§ **Required action**
Output every record exactly, and nothing more.

(Items listed in a dataset)
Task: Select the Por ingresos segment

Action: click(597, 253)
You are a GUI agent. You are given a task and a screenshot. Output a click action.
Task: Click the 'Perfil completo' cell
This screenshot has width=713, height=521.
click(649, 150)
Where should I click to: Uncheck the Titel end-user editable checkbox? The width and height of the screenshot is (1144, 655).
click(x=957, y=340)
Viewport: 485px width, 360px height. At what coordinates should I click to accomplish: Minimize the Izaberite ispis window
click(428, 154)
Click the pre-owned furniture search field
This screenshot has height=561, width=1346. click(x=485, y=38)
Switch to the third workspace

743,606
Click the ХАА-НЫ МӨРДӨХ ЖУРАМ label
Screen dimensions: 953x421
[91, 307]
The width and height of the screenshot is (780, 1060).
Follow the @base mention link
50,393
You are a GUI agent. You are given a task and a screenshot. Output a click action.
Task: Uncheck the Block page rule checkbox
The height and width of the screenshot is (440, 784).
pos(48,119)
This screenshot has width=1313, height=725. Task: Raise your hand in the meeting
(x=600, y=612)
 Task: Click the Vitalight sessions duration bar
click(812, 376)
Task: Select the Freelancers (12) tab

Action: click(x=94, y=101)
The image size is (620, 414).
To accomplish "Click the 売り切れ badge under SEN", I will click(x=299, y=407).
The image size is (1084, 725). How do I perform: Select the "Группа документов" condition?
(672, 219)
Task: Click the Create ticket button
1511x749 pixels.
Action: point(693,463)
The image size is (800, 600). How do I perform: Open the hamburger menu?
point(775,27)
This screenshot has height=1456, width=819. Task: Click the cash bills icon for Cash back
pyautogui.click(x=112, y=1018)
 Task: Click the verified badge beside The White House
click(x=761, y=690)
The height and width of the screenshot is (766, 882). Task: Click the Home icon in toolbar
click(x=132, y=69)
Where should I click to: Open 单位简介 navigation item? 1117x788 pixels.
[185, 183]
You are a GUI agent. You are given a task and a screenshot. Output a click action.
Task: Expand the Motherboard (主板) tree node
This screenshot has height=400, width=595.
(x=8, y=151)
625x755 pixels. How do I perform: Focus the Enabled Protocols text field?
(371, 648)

§ **Finished task**
Task: Select the Por ingresos segment

Action: click(597, 253)
You are a GUI agent. You are given a task and a screenshot. Output a click action.
Task: Click the 'Perfil completo' cell
This screenshot has width=713, height=521.
click(649, 150)
Where should I click to: Uncheck the Titel end-user editable checkbox? The width and height of the screenshot is (1144, 655).
click(x=957, y=340)
Viewport: 485px width, 360px height. At what coordinates should I click to accomplish: Minimize the Izaberite ispis window
click(428, 154)
Click the pre-owned furniture search field
This screenshot has height=561, width=1346. click(x=485, y=38)
Switch to the third workspace

743,606
Click the ХАА-НЫ МӨРДӨХ ЖУРАМ label
Screen dimensions: 953x421
[91, 307]
The width and height of the screenshot is (780, 1060).
Follow the @base mention link
50,393
You are a GUI agent. You are given a task and a screenshot. Output a click action.
Task: Uncheck the Block page rule checkbox
The height and width of the screenshot is (440, 784).
pos(48,119)
This screenshot has width=1313, height=725. Task: Raise your hand in the meeting
(x=600, y=612)
 Task: Click the Vitalight sessions duration bar
click(812, 376)
Task: Select the Freelancers (12) tab

Action: click(x=94, y=101)
The image size is (620, 414).
To accomplish "Click the 売り切れ badge under SEN", I will click(x=299, y=407).
The image size is (1084, 725). How do I perform: Select the "Группа документов" condition?
(672, 219)
Task: Click the Create ticket button
1511x749 pixels.
Action: point(693,463)
The image size is (800, 600). How do I perform: Open the hamburger menu?
point(775,27)
This screenshot has height=1456, width=819. Task: Click the cash bills icon for Cash back
pyautogui.click(x=112, y=1018)
 Task: Click the verified badge beside The White House
click(x=761, y=690)
The height and width of the screenshot is (766, 882). Task: Click the Home icon in toolbar
click(x=132, y=69)
Where should I click to: Open 单位简介 navigation item? 1117x788 pixels.
[185, 183]
You are a GUI agent. You are given a task and a screenshot. Output a click action.
Task: Expand the Motherboard (主板) tree node
This screenshot has height=400, width=595.
(x=8, y=151)
625x755 pixels. How do I perform: Focus the Enabled Protocols text field?
(371, 648)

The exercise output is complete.